_WHAT IS REQUIRED_
The answer is a single figure: how many lines below contain the word "Given".
· · ·
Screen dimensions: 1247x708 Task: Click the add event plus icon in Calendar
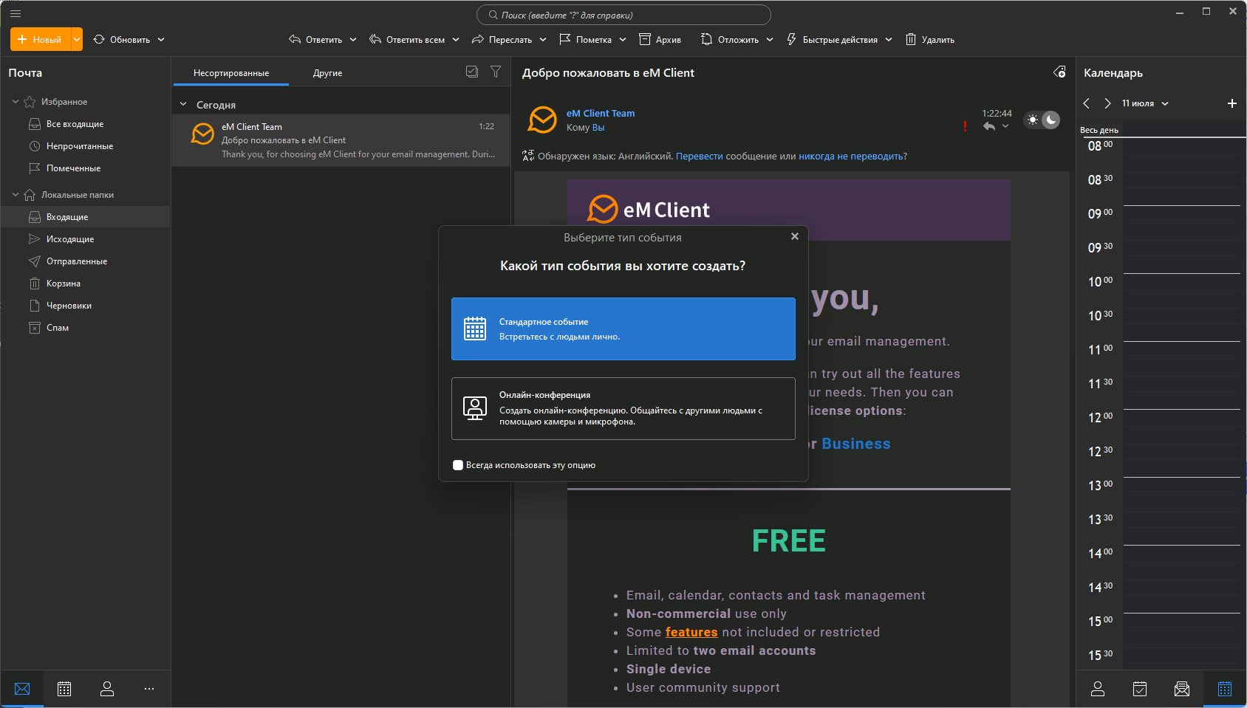pyautogui.click(x=1231, y=103)
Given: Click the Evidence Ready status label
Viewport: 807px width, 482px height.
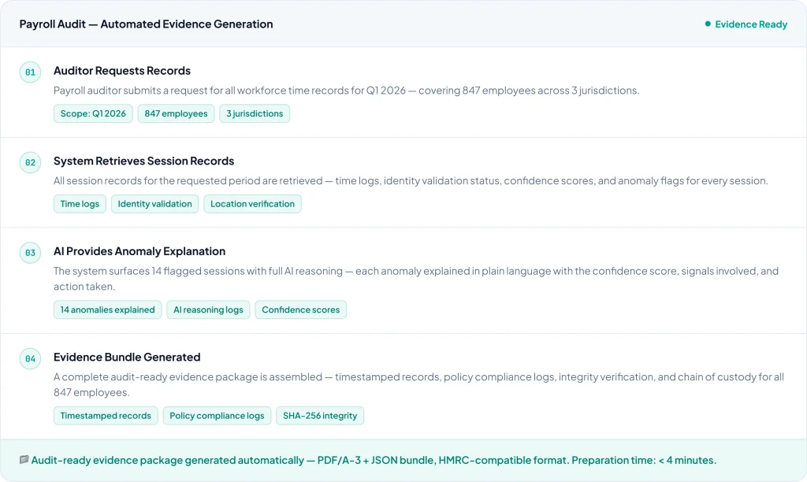Looking at the screenshot, I should [x=750, y=24].
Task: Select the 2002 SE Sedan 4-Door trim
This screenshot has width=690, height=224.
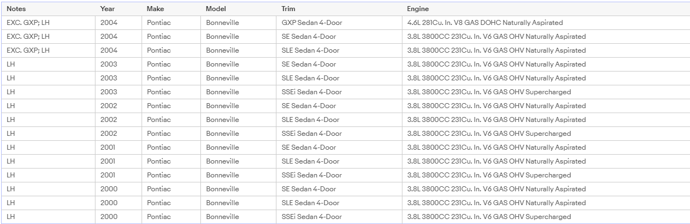Action: click(309, 106)
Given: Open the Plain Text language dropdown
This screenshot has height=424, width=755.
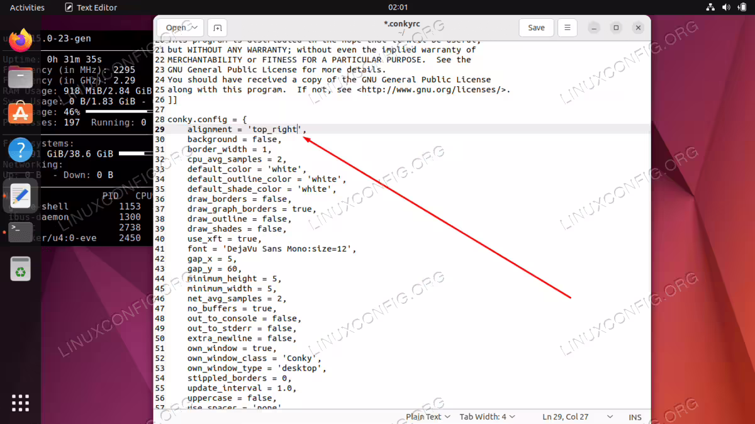Looking at the screenshot, I should [428, 416].
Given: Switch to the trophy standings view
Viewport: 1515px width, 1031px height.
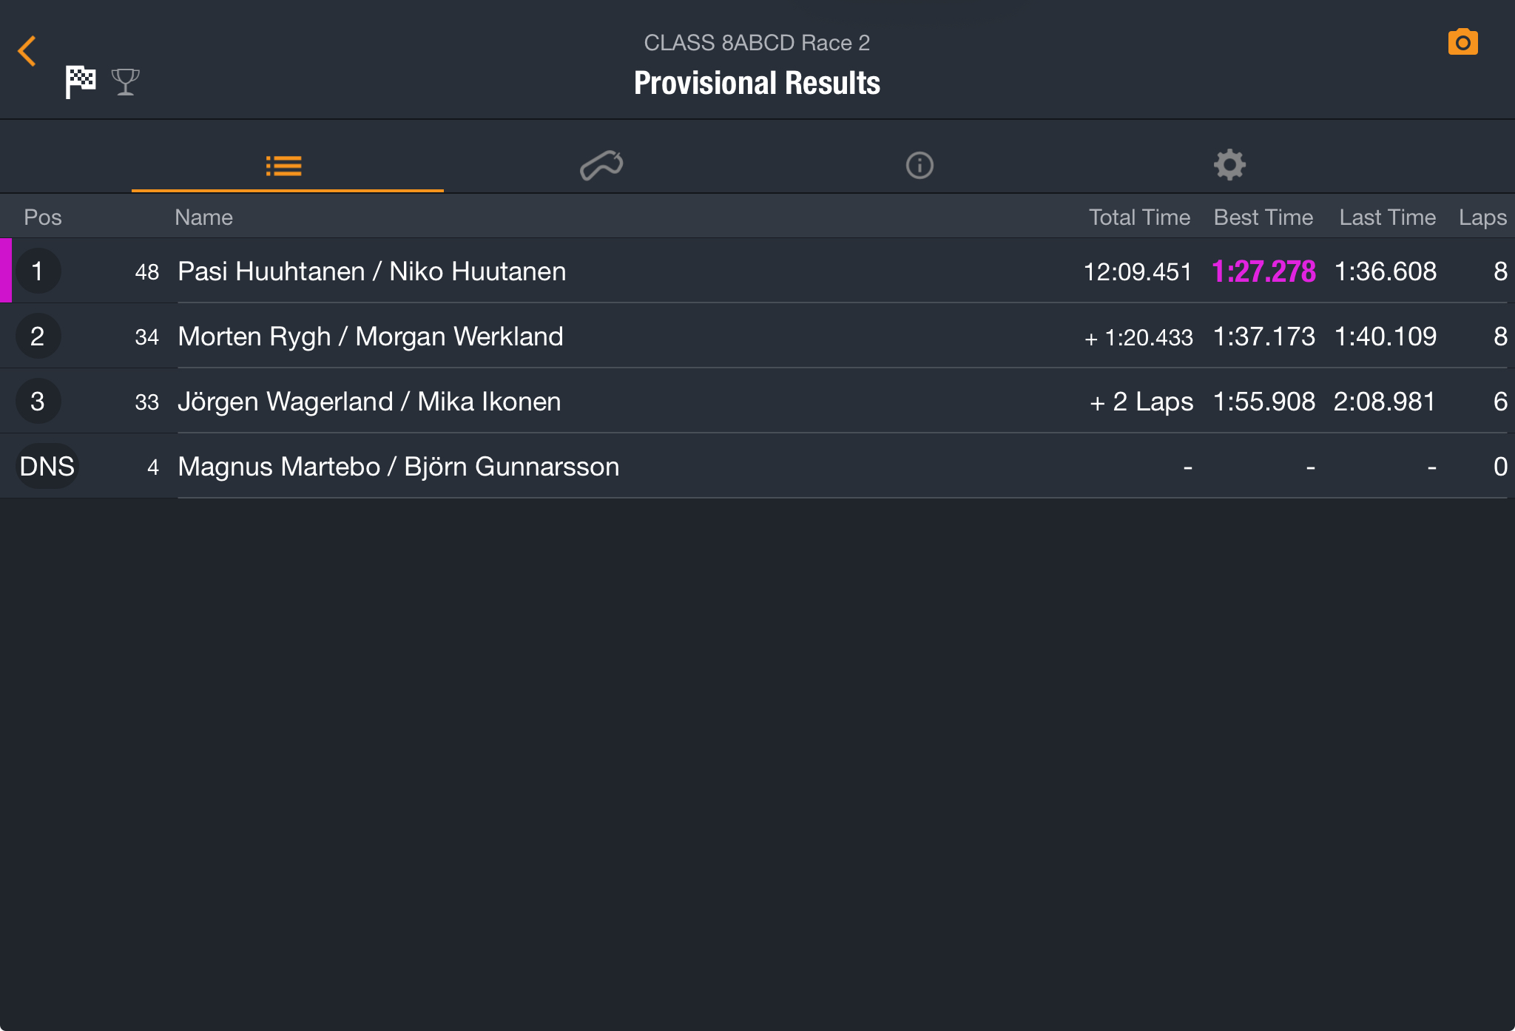Looking at the screenshot, I should tap(126, 81).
· · ·
_ANSWER SPACE_
3